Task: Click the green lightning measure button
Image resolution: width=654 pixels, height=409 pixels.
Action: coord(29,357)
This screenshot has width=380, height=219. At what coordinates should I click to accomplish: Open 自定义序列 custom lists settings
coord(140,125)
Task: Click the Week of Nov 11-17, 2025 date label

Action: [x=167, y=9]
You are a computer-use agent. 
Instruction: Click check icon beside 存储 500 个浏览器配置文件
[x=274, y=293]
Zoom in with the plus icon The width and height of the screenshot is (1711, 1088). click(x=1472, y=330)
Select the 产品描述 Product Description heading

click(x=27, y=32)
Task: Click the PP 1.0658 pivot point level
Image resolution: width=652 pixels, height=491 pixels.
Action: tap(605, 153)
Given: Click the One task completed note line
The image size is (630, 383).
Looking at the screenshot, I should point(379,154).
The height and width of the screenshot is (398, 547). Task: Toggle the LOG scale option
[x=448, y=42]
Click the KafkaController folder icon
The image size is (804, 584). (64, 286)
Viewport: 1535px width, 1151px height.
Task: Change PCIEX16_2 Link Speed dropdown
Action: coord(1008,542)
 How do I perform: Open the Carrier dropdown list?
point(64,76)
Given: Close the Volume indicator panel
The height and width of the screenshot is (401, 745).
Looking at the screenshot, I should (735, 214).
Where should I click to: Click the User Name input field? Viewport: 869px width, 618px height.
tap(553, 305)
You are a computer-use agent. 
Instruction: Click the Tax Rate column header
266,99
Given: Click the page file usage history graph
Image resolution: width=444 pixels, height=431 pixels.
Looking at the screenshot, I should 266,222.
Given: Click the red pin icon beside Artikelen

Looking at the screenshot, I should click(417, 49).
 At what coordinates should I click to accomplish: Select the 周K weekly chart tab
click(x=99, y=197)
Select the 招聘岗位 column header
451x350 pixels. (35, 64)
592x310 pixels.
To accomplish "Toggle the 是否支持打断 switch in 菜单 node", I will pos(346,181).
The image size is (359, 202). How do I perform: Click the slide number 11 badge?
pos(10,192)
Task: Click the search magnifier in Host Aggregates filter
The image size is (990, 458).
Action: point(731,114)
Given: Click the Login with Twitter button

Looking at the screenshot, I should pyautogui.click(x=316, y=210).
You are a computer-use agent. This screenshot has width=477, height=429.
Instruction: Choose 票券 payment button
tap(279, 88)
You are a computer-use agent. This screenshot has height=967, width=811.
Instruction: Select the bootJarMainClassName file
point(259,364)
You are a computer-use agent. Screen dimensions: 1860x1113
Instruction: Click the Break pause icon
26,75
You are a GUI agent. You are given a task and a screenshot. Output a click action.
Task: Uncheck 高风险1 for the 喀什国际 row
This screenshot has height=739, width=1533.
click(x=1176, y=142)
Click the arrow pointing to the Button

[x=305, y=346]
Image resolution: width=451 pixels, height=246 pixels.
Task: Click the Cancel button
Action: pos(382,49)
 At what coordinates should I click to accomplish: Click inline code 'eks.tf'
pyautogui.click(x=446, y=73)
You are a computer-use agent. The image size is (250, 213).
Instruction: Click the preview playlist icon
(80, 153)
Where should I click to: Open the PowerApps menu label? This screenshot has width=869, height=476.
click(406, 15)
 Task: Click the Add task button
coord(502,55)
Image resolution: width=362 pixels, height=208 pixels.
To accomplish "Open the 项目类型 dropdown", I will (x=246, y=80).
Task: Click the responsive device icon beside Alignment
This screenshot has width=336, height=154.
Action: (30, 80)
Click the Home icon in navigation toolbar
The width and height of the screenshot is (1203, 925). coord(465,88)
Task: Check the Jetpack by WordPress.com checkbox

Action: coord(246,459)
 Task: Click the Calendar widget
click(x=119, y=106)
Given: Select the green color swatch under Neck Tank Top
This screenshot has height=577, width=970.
--
# Stated task
Copy all the records above word for word.

# Answer to the exercise
Task: Click the green lightning measure button
Image resolution: width=654 pixels, height=409 pixels.
Action: coord(29,357)
This screenshot has width=380, height=219. At what coordinates should I click to accomplish: Open 自定义序列 custom lists settings
coord(140,125)
Task: Click the Week of Nov 11-17, 2025 date label

Action: [x=167, y=9]
You are a computer-use agent. 
Instruction: Click check icon beside 存储 500 个浏览器配置文件
[x=274, y=293]
Zoom in with the plus icon The width and height of the screenshot is (1711, 1088). click(x=1472, y=330)
Select the 产品描述 Product Description heading

click(x=27, y=32)
Task: Click the PP 1.0658 pivot point level
Image resolution: width=652 pixels, height=491 pixels.
Action: tap(605, 153)
Given: Click the One task completed note line
The image size is (630, 383).
Looking at the screenshot, I should point(379,154).
The height and width of the screenshot is (398, 547). Task: Toggle the LOG scale option
[x=448, y=42]
Click the KafkaController folder icon
The image size is (804, 584). (64, 286)
Viewport: 1535px width, 1151px height.
Task: Change PCIEX16_2 Link Speed dropdown
Action: coord(1008,542)
 How do I perform: Open the Carrier dropdown list?
point(64,76)
Given: Close the Volume indicator panel
The height and width of the screenshot is (401, 745).
Looking at the screenshot, I should (735, 214).
Where should I click to: Click the User Name input field? Viewport: 869px width, 618px height.
tap(553, 305)
You are a computer-use agent. 
Instruction: Click the Tax Rate column header
266,99
Given: Click the page file usage history graph
Image resolution: width=444 pixels, height=431 pixels.
Looking at the screenshot, I should 266,222.
Given: Click the red pin icon beside Artikelen

Looking at the screenshot, I should click(417, 49).
 At what coordinates should I click to accomplish: Select the 周K weekly chart tab
click(x=99, y=197)
Select the 招聘岗位 column header
451x350 pixels. (35, 64)
592x310 pixels.
To accomplish "Toggle the 是否支持打断 switch in 菜单 node", I will pos(346,181).
The image size is (359, 202). How do I perform: Click the slide number 11 badge?
pos(10,192)
Task: Click the search magnifier in Host Aggregates filter
The image size is (990, 458).
Action: point(731,114)
Given: Click the Login with Twitter button

Looking at the screenshot, I should pyautogui.click(x=316, y=210).
You are a computer-use agent. This screenshot has width=477, height=429.
Instruction: Choose 票券 payment button
tap(279, 88)
You are a computer-use agent. This screenshot has height=967, width=811.
Instruction: Select the bootJarMainClassName file
point(259,364)
You are a computer-use agent. Screen dimensions: 1860x1113
Instruction: Click the Break pause icon
26,75
You are a GUI agent. You are given a task and a screenshot. Output a click action.
Task: Uncheck 高风险1 for the 喀什国际 row
This screenshot has height=739, width=1533.
click(x=1176, y=142)
Click the arrow pointing to the Button

[x=305, y=346]
Image resolution: width=451 pixels, height=246 pixels.
Task: Click the Cancel button
Action: pos(382,49)
 At what coordinates should I click to accomplish: Click inline code 'eks.tf'
pyautogui.click(x=446, y=73)
You are a computer-use agent. The image size is (250, 213).
Instruction: Click the preview playlist icon
(80, 153)
Where should I click to: Open the PowerApps menu label? This screenshot has width=869, height=476.
click(406, 15)
 Task: Click the Add task button
coord(502,55)
Image resolution: width=362 pixels, height=208 pixels.
To accomplish "Open the 项目类型 dropdown", I will (x=246, y=80).
Task: Click the responsive device icon beside Alignment
This screenshot has width=336, height=154.
Action: (30, 80)
Click the Home icon in navigation toolbar
The width and height of the screenshot is (1203, 925). coord(465,88)
Task: Check the Jetpack by WordPress.com checkbox

Action: coord(246,459)
 Task: Click the Calendar widget
click(x=119, y=106)
Given: Select the green color swatch under Neck Tank Top
This screenshot has height=577, width=970.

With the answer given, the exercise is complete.